[Pixel coordinate grounding data]
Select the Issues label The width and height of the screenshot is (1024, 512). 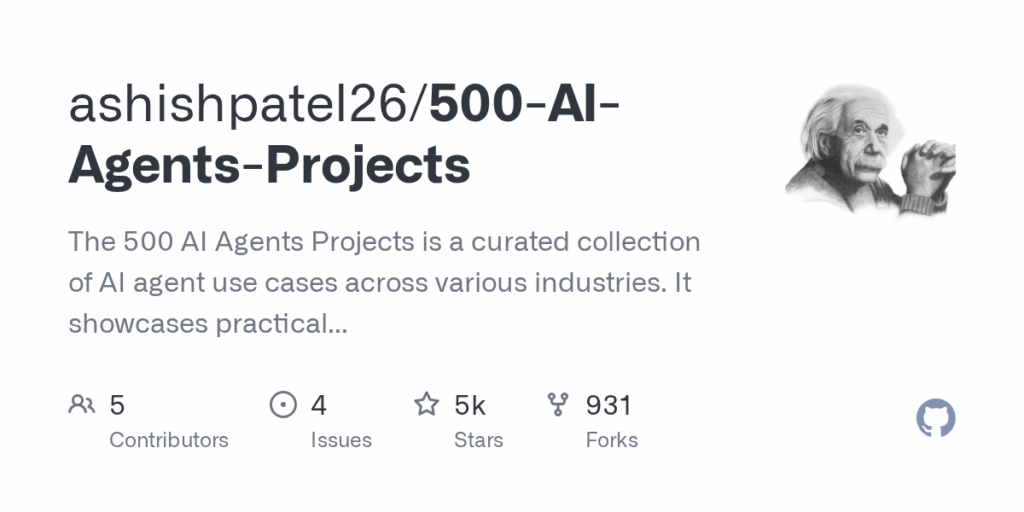(341, 440)
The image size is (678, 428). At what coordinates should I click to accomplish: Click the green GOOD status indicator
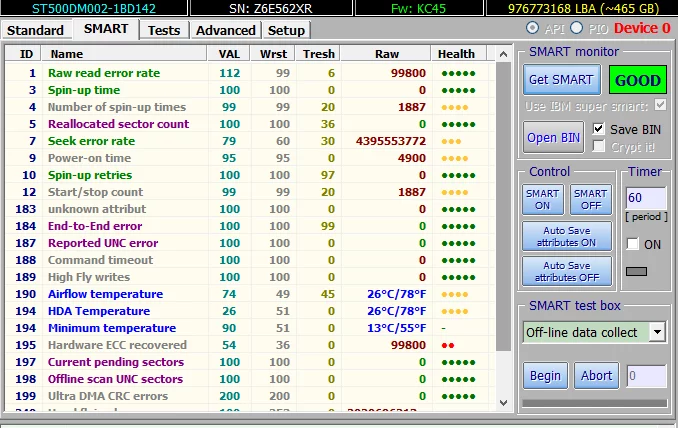coord(637,80)
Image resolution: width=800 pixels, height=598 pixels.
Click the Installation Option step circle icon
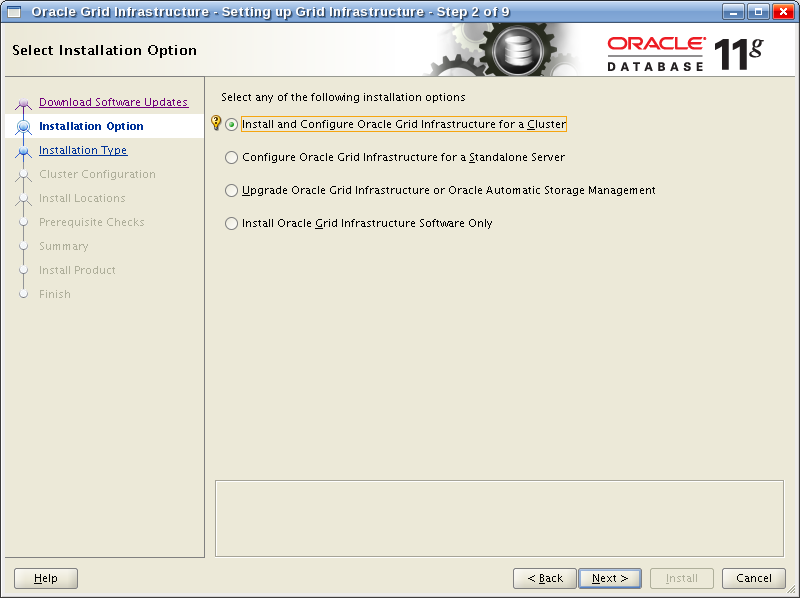23,126
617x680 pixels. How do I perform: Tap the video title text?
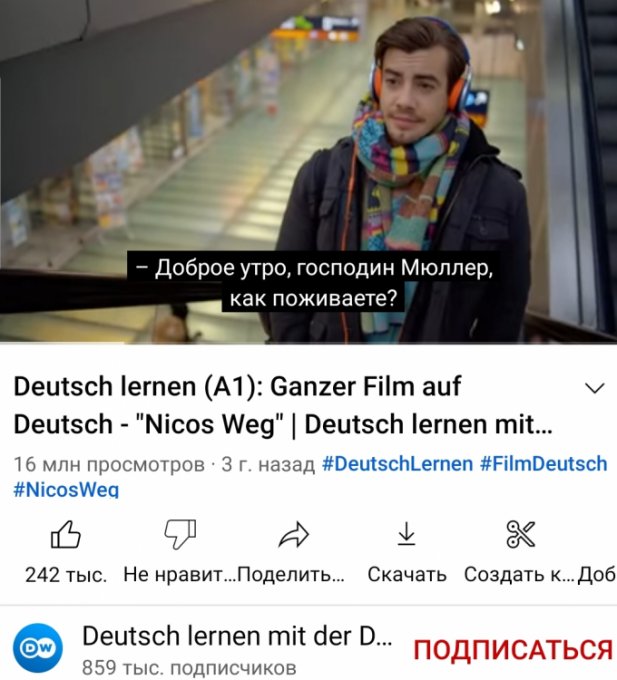point(283,405)
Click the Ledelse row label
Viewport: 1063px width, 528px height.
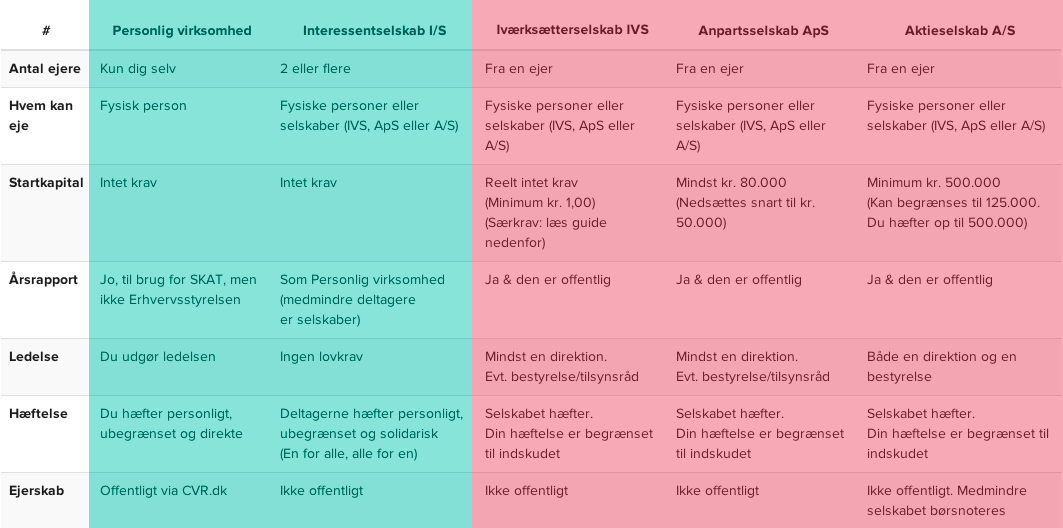(x=34, y=357)
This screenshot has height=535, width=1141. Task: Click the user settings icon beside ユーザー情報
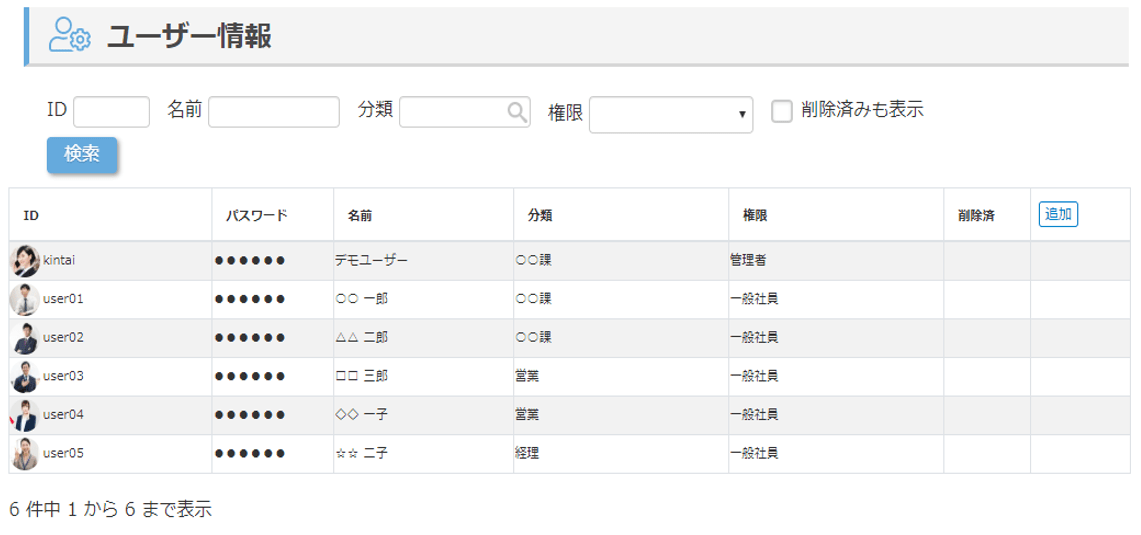pyautogui.click(x=70, y=36)
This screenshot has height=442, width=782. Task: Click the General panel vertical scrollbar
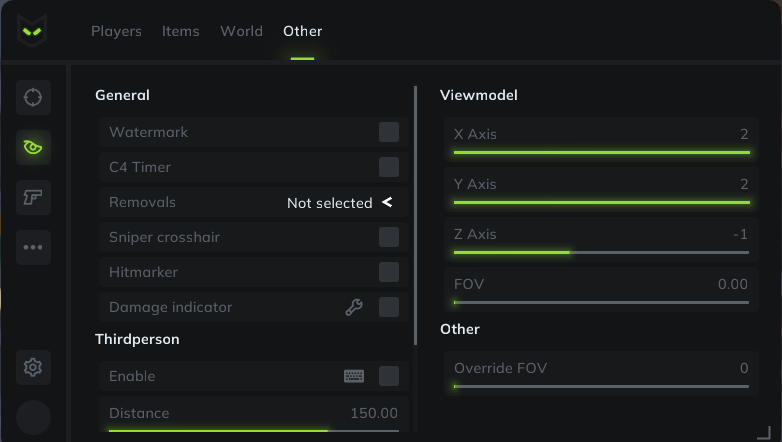[x=415, y=216]
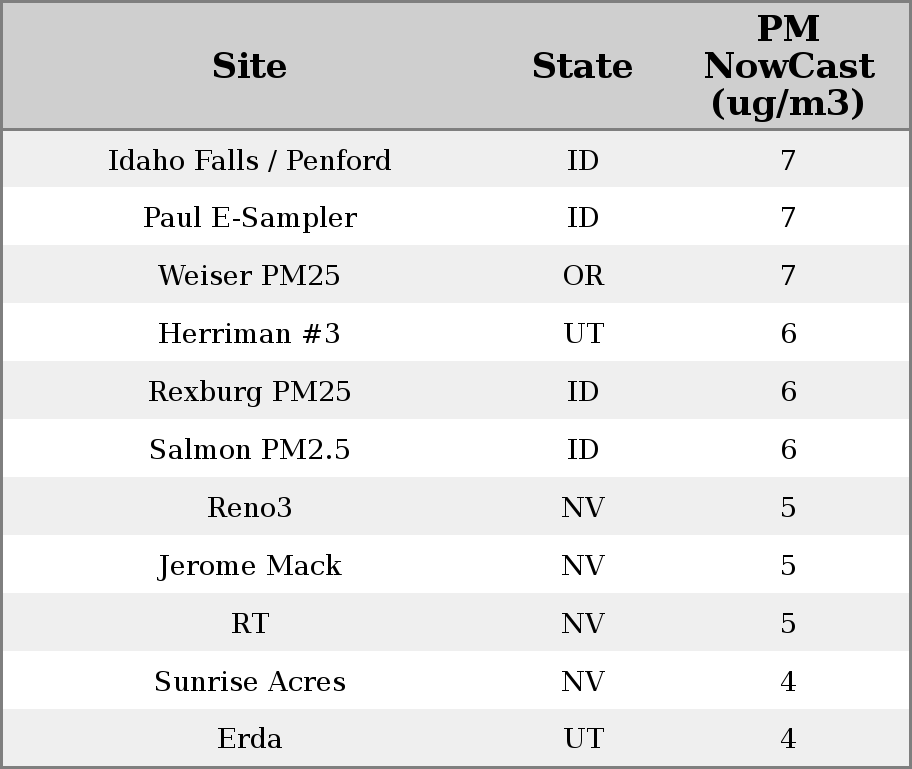Screen dimensions: 912x769
Task: Click the RT site name
Action: (249, 624)
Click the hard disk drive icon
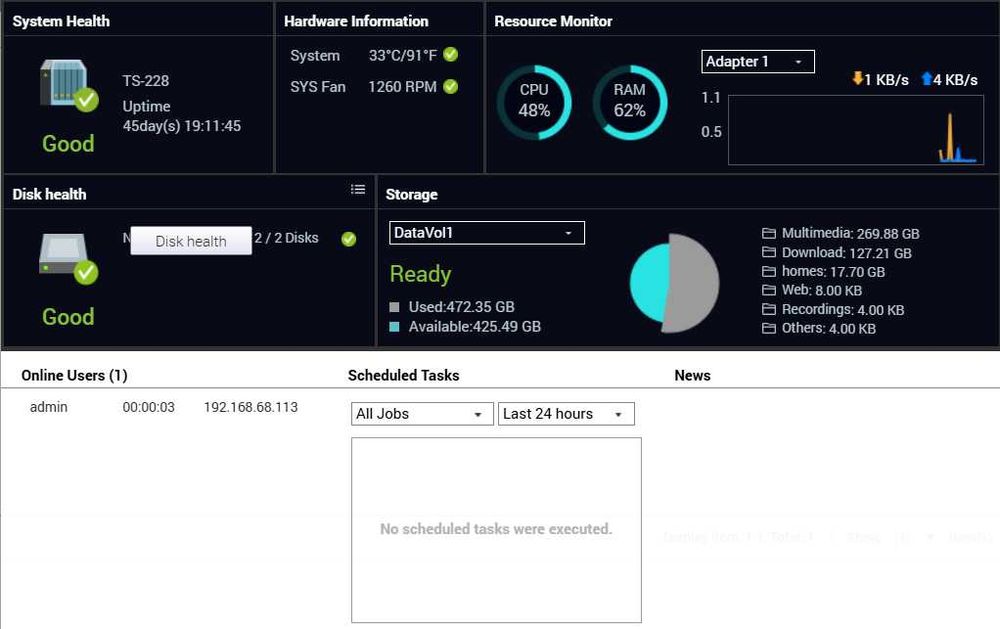The height and width of the screenshot is (629, 1000). (x=67, y=257)
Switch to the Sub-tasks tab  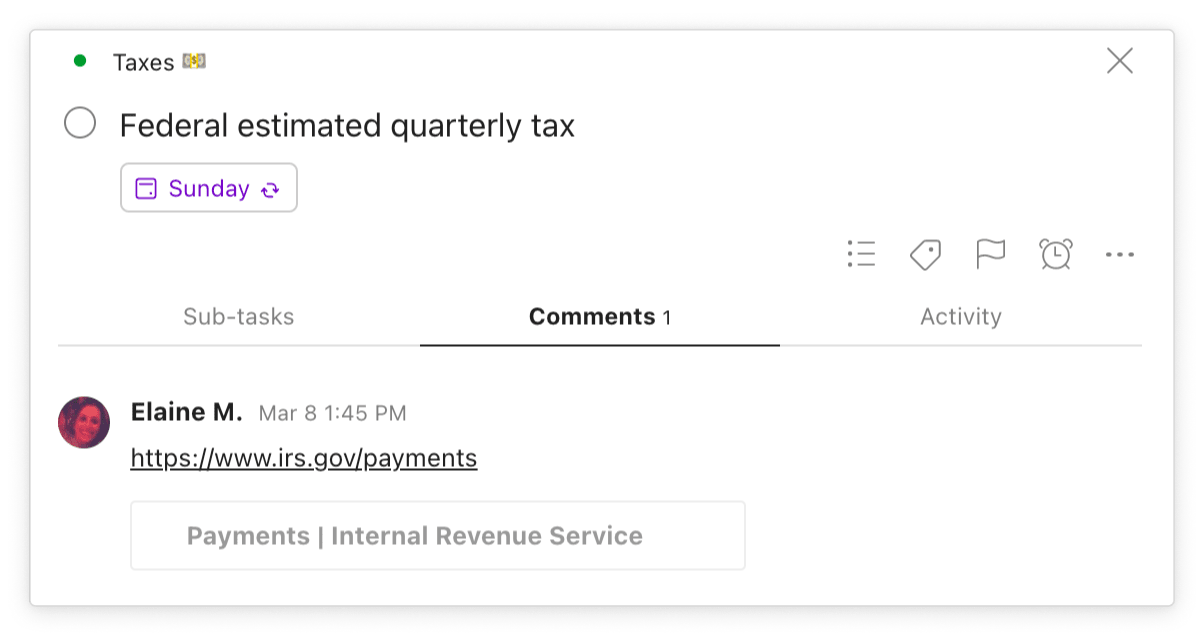click(238, 317)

» **TASK OBJECTIVE**: Above are records; repeat only the lines from the line with "The image size" through the line with "Click the Ledelse row label", and leave pictures out.

» **RESPONSE TO THIS EXERCISE**:
The image size is (678, 428). At what coordinates should I click to accomplish: Click the green GOOD status indicator
coord(637,80)
Image resolution: width=800 pixels, height=598 pixels.
Click the Installation Option step circle icon
23,126
617x680 pixels. How do I perform: Tap the video title text?
point(283,405)
Click the Ledelse row label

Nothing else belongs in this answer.